■ **What is being asked**: Echo the records verbatim, starting at the line containing "Open the Fiche" and ending at the line containing "Looking at the screenshot, I should 676,199.", including both of those lines.

# # # # #

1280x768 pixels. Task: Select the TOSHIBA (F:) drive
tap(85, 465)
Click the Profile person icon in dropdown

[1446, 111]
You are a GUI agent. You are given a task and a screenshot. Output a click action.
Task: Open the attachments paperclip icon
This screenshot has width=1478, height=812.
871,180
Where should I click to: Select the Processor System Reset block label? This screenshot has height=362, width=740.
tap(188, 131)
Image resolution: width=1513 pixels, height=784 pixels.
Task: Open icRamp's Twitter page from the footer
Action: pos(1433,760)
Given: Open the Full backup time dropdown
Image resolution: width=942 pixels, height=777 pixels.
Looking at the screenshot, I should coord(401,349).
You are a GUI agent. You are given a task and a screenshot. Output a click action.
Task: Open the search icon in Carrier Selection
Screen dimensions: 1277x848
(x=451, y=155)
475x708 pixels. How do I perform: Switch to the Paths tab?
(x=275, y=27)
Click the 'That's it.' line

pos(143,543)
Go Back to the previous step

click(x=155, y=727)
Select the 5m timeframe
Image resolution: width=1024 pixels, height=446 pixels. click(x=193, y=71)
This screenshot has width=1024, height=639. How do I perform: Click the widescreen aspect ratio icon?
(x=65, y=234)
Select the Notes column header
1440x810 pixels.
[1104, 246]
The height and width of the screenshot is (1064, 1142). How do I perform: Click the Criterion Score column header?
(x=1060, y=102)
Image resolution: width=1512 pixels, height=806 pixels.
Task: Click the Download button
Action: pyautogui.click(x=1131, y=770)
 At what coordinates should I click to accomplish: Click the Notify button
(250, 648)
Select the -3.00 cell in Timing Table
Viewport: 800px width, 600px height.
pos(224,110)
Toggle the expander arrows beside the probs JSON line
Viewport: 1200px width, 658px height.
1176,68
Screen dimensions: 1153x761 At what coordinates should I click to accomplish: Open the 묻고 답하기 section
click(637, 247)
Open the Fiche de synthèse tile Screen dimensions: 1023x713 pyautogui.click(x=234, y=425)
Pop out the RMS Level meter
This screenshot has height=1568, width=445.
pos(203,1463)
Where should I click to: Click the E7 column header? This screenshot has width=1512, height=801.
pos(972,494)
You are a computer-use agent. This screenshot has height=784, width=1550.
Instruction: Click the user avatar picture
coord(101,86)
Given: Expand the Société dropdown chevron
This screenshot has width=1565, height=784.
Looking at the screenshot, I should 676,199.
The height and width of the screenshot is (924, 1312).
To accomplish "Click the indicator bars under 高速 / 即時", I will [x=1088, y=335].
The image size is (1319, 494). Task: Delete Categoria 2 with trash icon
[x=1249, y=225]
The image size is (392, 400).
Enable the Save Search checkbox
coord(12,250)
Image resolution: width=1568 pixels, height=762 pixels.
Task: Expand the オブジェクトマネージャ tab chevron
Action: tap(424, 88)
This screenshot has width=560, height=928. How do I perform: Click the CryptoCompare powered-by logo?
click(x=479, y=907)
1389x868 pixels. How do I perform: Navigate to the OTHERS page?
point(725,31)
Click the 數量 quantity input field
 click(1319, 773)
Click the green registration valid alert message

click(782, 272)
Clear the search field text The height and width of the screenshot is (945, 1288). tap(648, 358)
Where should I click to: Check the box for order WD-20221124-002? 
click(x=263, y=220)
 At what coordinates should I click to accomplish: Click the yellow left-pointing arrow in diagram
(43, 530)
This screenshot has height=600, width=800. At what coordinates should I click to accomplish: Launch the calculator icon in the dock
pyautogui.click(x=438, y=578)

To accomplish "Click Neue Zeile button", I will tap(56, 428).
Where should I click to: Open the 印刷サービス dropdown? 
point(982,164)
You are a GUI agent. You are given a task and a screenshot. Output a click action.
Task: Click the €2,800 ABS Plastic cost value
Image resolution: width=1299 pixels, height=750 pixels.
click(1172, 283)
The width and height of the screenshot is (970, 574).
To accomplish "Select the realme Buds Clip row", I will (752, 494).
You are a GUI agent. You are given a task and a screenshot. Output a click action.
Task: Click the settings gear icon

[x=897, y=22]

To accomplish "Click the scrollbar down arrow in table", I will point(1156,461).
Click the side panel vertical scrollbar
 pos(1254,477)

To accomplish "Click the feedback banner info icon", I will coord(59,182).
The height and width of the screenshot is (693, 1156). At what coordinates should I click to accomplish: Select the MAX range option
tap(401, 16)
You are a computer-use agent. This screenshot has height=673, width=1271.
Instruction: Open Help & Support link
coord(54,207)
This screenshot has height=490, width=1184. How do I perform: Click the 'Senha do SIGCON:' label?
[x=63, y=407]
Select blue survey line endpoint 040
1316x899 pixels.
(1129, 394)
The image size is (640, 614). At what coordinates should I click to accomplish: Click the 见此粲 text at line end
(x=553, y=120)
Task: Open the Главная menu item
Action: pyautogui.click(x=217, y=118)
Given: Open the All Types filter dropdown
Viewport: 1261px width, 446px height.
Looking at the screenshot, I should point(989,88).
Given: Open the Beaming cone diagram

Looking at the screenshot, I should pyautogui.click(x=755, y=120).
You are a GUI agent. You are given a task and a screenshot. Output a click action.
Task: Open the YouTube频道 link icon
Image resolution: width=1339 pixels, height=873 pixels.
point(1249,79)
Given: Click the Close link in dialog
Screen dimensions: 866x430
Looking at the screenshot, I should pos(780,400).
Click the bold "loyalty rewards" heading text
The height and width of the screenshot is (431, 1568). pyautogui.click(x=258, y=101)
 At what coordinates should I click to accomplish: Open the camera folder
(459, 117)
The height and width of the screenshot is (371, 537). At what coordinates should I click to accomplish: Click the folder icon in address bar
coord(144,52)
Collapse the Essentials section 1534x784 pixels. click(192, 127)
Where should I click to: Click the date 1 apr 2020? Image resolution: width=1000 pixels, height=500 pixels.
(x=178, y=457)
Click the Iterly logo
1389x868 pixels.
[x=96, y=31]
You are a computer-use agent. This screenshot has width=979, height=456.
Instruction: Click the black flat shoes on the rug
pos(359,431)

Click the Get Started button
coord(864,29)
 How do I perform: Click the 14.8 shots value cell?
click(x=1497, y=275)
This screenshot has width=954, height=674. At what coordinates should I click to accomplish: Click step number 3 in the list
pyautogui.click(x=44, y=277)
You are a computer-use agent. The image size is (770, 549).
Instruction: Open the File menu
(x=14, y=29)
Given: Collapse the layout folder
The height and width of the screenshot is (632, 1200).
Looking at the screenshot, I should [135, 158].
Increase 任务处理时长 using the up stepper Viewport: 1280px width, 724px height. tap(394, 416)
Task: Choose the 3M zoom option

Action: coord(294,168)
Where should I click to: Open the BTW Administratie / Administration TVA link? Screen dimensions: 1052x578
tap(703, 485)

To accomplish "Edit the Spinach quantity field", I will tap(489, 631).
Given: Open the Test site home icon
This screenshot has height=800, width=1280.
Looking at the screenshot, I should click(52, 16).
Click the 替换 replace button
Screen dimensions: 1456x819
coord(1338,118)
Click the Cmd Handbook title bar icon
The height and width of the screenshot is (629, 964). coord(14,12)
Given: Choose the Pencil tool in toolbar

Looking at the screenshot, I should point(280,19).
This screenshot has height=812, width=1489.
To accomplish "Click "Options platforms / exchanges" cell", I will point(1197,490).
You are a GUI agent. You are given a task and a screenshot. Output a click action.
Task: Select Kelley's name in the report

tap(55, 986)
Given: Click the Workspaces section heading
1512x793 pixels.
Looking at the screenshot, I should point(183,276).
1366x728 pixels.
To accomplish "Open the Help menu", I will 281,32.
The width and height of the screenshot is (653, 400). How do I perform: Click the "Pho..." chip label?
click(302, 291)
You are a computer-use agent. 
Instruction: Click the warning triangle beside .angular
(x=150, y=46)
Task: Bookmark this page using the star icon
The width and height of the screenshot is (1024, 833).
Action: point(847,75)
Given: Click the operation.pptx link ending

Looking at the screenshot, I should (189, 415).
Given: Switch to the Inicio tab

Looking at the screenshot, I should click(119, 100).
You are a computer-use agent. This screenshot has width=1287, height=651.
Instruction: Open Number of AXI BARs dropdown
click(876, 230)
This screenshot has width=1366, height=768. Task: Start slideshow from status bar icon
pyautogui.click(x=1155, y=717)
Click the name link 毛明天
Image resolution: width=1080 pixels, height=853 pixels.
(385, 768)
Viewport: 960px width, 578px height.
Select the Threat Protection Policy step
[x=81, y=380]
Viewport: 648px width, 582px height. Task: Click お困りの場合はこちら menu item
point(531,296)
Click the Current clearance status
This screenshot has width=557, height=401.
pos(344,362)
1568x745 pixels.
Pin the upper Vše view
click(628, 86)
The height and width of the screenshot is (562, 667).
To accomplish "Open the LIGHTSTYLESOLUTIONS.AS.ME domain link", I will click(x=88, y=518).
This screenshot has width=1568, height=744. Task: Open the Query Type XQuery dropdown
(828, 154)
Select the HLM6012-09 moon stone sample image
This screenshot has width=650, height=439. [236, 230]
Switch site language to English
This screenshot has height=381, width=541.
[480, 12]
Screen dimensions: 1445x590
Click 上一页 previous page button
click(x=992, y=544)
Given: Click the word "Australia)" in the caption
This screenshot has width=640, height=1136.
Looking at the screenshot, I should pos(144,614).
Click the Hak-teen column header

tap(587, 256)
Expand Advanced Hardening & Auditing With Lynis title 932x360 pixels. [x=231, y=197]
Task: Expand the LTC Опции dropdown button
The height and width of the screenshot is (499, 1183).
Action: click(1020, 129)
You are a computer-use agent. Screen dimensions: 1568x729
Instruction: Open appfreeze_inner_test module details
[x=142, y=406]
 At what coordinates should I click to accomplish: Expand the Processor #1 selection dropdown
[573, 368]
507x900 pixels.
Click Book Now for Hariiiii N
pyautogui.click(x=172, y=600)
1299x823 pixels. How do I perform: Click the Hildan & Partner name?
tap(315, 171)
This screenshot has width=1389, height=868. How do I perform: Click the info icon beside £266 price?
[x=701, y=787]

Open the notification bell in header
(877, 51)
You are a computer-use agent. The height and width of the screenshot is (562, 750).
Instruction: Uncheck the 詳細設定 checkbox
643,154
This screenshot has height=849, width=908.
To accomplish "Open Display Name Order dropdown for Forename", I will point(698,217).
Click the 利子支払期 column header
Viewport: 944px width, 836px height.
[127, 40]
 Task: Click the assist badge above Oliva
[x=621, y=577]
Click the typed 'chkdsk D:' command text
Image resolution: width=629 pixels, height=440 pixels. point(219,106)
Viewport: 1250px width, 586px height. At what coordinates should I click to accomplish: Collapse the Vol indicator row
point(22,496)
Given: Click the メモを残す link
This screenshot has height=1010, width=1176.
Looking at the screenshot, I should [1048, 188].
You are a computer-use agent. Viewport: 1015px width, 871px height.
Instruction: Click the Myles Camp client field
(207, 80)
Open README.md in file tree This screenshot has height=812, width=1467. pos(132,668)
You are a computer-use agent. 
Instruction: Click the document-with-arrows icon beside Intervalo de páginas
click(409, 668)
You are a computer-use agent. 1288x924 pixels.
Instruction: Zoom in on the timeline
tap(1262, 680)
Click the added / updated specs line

# # # # #

■ **Worked answer**:
Open the Fiche de synthèse tile Screen dimensions: 1023x713 pyautogui.click(x=234, y=425)
Pop out the RMS Level meter
This screenshot has height=1568, width=445.
pos(203,1463)
Where should I click to: Click the E7 column header? This screenshot has width=1512, height=801.
pos(972,494)
You are a computer-use agent. This screenshot has height=784, width=1550.
Instruction: Click the user avatar picture
coord(101,86)
Given: Expand the Société dropdown chevron
This screenshot has width=1565, height=784.
Looking at the screenshot, I should 676,199.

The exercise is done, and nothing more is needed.